# 评估人工智能预测科学进展的能力：CUSP基准研究

- 来源：HuggingFace Daily Papers（社区热门论文）
- 发布时间：2026-05-21 08:00
- AIHOT 分数：59
- AIHOT 链接：https://aihot.virxact.com/items/cmph6m46p0lrnsljwxi0c7bhq
- 原文链接：https://arxiv.org/abs/2605.22681

## AI 摘要

本研究引入CUSP基准，基于4760个科学事件评估AI预测进展的能力。测试发现，当前前沿模型存在系统性局限：虽然能从候选中识别合理方向，但无法可靠预测进展能否实现，且常错误估计时间。性能在不同领域差异显著，AI进展比其他学科更易预测。模型表现对训练截止时间不敏感，表明限制不仅源于训练知识。增加事前知识可提升性能，但无法达到完全信息状态。模型还表现出过度自信和响应偏差。总体而言，当前AI作为科学进展预测工具尚不成熟。

## 正文

Artificial intelligence (AI) is increasingly embedded in scientific discovery, yet whether it can anticipate scientific progress remains unclear.
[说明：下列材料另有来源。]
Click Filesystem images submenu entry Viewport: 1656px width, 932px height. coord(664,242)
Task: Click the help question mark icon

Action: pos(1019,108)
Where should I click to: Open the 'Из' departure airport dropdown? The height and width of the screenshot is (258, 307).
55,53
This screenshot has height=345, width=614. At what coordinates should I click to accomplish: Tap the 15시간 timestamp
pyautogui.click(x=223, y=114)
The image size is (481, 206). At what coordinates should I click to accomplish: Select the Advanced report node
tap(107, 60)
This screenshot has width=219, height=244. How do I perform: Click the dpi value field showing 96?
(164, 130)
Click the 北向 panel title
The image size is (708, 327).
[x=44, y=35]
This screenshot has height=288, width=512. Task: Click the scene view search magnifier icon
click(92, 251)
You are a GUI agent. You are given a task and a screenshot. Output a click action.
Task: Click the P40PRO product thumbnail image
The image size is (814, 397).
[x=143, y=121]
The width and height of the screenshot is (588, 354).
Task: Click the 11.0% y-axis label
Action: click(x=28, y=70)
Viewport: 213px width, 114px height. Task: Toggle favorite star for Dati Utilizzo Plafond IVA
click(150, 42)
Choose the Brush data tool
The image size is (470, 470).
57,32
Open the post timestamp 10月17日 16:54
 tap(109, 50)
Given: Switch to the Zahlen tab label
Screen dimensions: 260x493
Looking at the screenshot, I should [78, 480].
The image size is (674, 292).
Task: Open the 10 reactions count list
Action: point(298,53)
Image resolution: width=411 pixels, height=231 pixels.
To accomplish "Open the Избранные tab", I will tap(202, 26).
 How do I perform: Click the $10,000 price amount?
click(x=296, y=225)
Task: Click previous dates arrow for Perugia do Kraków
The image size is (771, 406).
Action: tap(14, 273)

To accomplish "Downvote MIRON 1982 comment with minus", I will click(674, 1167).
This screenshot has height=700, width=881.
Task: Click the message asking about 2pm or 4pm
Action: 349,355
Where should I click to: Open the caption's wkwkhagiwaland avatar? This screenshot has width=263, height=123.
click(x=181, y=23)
To study this question, we introduce a temporally grounded evaluation framework for forecasting scientific progress under controlled knowledge constraints. We present CUSP (Cutoff-conditioned Unseen Scientific Progress), a multi-disciplinary and event-level benchmark that evaluates scientific forecasting in AI systems through feasibility assessment, mechanistic reasoning, generative solution design, and temporal prediction. Across 4,760 scientific events, we observe systematic and domain-dependent limitations in current frontier models. While models can identify plausible research directions from competing candidates, they fail to reliably predict whether scientific advances will be realized and systematically misestimate when they will occur. Performance is highly heterogeneous across domains, with the timing of AI progress more predictable than advances in biology, chemistry, and physics. Performance is largely insensitive to whether events occur before or after the training cutoff, suggesting these limitations cannot be explained solely by knowledge exposure in training data. Under controlled information access, additional pre-cutoff knowledge improves performance but does not close the gap to full-information settings, which becomes more pronounced for high-citation advances. Models also exhibit systematic overconfidence and strong response biases, indicating unreliable uncertainty estimation. Taken together, current AI systems fall short as predictive tools for scientific progress. Access to prior knowledge does not translate into reliable forecasting, and performance benefits more from post-event information than from forward-looking prediction.